Em cerca de 80 minutos, este filme condensa uma quantidade surpreendente de mazelas sociais. Assassinato, prostituição de menores, dependência de drogas, estupros (isso mesmo, no plural), abandono familiar, ascensão do neonazismo, racismo, linchamento de negros. Aqui, os pais estão na cadeia; vivendo literalmente num buraco, ou presos numa espiral de violência e abuso doméstico. Em consequência, os diretores Adler Kibe Paz e Pedro Léo oferecem à trinca de pré-adolescentes apenas a possibilidade de viverem um calvário.

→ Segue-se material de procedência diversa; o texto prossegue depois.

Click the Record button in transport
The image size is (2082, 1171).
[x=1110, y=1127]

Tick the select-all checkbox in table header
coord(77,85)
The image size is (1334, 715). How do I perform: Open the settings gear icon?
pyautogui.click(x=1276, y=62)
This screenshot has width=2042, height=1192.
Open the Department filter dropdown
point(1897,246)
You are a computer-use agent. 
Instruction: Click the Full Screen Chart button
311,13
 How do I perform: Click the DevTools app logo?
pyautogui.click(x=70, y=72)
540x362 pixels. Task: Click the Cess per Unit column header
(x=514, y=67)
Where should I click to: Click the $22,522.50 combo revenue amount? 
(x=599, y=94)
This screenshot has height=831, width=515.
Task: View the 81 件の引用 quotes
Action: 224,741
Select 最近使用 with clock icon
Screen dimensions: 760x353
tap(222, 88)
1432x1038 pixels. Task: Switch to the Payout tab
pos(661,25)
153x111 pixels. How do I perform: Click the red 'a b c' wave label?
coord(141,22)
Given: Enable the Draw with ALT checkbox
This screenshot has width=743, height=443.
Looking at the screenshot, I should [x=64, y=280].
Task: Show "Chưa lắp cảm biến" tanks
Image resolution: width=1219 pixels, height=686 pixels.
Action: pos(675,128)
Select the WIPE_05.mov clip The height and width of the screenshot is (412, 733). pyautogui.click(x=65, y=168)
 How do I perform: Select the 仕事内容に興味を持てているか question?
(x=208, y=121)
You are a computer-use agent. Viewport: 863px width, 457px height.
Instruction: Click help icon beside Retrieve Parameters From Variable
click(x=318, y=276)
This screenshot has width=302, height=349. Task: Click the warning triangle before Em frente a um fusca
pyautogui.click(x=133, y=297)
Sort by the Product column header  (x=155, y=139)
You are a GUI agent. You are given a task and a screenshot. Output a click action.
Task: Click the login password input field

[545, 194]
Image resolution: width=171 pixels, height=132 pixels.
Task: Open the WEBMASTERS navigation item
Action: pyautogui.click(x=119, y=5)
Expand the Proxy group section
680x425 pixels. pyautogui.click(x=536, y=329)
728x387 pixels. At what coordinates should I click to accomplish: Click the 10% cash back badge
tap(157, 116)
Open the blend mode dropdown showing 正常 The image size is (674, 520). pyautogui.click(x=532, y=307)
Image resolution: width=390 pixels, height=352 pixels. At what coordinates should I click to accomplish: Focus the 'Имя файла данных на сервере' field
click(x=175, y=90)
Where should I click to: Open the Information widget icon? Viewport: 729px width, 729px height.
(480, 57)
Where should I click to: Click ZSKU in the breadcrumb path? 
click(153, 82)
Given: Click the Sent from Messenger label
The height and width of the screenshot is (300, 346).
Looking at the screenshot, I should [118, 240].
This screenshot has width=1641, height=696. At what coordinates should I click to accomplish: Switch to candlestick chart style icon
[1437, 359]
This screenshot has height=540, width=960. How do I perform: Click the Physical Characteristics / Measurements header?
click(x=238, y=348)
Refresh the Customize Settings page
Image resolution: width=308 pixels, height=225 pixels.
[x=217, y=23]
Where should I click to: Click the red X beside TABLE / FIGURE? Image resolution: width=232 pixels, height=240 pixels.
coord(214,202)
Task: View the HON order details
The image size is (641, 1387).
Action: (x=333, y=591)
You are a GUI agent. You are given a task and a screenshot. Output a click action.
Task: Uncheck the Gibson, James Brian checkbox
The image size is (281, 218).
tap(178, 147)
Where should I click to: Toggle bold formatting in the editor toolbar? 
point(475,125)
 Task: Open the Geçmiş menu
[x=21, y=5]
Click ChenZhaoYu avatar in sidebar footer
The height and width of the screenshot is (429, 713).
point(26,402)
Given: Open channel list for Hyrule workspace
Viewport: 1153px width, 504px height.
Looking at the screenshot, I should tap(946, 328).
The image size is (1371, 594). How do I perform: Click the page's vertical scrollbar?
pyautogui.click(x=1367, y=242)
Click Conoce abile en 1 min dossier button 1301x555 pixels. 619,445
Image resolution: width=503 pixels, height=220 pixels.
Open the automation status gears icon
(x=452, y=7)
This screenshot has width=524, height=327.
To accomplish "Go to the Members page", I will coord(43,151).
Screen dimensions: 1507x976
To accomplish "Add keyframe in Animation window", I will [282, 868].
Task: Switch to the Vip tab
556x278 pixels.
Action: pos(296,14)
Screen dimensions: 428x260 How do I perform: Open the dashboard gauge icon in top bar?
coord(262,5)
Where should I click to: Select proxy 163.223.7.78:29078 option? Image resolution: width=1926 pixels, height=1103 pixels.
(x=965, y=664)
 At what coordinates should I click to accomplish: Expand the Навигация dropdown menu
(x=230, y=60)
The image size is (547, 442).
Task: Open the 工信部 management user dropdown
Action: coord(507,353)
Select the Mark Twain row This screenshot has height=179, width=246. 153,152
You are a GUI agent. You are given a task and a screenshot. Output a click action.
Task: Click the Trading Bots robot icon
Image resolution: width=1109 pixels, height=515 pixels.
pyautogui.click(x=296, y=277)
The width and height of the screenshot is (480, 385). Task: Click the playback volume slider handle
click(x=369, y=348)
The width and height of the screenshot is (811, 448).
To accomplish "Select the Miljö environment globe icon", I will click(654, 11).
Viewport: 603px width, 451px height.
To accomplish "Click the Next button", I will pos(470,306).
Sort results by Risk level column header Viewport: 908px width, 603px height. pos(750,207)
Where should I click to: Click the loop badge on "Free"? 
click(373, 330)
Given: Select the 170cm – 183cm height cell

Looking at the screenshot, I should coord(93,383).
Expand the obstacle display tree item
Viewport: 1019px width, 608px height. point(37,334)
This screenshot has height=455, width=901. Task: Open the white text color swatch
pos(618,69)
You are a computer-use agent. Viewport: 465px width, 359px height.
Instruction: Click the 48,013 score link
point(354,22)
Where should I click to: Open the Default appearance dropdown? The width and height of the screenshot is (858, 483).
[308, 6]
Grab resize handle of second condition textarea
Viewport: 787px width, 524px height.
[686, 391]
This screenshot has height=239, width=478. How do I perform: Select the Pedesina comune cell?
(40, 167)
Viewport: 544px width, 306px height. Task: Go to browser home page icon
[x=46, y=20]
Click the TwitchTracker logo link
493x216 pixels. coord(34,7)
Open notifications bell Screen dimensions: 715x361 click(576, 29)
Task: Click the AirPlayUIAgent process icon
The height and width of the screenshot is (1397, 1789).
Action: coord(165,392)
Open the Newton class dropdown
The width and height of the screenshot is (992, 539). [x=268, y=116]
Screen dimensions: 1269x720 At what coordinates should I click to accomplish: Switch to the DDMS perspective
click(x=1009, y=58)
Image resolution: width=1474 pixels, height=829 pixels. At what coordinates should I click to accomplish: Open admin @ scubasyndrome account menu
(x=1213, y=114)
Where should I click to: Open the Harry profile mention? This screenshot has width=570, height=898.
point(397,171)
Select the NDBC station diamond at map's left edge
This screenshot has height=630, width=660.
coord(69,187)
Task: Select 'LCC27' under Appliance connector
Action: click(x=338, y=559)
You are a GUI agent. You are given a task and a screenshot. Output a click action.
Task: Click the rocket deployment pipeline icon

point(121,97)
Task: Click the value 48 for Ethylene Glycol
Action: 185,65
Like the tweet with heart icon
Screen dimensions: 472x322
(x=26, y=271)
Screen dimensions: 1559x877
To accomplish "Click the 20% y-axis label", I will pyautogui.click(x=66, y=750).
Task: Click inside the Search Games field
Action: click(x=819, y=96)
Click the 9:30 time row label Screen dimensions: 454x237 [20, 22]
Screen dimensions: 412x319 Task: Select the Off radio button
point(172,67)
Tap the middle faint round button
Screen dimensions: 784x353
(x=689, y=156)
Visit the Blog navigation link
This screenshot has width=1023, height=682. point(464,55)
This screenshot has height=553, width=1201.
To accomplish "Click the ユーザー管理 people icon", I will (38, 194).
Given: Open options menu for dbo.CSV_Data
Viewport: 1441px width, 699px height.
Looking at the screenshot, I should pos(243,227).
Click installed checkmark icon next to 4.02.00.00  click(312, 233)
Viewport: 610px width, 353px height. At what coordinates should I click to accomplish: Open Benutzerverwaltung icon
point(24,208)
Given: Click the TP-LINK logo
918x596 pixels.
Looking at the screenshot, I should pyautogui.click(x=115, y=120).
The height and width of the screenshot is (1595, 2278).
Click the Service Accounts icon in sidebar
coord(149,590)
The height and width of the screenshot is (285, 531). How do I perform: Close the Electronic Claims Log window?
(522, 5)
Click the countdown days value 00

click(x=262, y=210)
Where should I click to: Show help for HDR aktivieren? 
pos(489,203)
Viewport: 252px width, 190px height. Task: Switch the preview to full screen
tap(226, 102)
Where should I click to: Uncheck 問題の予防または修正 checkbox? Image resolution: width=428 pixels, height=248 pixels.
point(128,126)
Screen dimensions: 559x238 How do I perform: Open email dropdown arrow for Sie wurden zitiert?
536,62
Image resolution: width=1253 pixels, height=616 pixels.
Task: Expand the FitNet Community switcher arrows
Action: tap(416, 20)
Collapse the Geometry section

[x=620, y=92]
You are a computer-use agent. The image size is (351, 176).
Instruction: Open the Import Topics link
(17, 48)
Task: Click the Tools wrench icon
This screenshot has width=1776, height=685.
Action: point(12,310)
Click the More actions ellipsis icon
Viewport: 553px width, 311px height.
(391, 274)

Os autores buscam explicitar alguns dos problemas que consideram dignos de denúncia. Trata-se de uma forma de cinema voltada à conscientização por meio do choque, ou da frontalidade com o lado perverso da sociedade (vide o plano final, que deixou os espectadores calados face a tamanho sadismo da direção). Bebe em fontes clássicas da cinematografia nacional como Cidade de Deus e Pixote, a Lei do Mais Fraco — os apelidos Café e Limão, referentes aos garotos em situação de rua, guardam certo parentesco com Laranjinha e Acerola.
No entanto, é interessante como esta forma de engajamento sensacionalista apresenta dificuldade de se adequar à estética do cinema em 2024. Soa mais apropriada às redes sociais, em virtude das situações facilmente reconhecíveis, e dos personagens resumidos a uma única função (o pai preso, a mãe drogada, o traficante, a tia travesti). Não há espaço para construção psicológica — para o pesar, a dúvida, a melancolia, o silêncio, o desejo. Os dois garotos e sua amiga mais velha, Pepi, correm de um lado para o outro, fogem de copos de vidro lançados em sua direção, atiram sofás do alto de um morro. Eles se reduzem ao movimento permanente.
O drama corre o risco de se divertir com os crimes que pretende denunciar. Os cineastas se revoltam contra a miséria, porém se encantam com as imagens provocadoras que ela pode gerar.
A câmera na mão, tremendo, pode oferecer uma possibilidade de dinamismo, embora se deva a uma construção anacrônica do realismo social — o cinema político abandonou há décadas a imagem chacoalhada para gerar tensão. Mesmo assim, o plano longo dos três amigos aprendendo a fazer malabarismo juntos, trocando os limões um com o outro, transparece um vigor que poderia se estender à obra na totalidade. Os três jovens atores se prestam com naturalidade ao jogo, sem vaidades nem limitações face às ações e diálogos.
Em contrapartida, quando o longa-metragem ameaça enfim construir algum respiro de amizade e reflexão, ele retorna à espiral de agressões. Todas as sequências envolvendo o padrasto estuprador resultam grosseiras, pela maneira como o homem existe unicamente para agredir, em poucos minutos de cena. Se alguns são vilanescos em excesso, a assistente social da escola remete ao imaginário da professora Helena, puramente bondosa e sorridente. O desejo de tornar o discurso mui-to cla-ro faz com que as construções pendam à caricatura.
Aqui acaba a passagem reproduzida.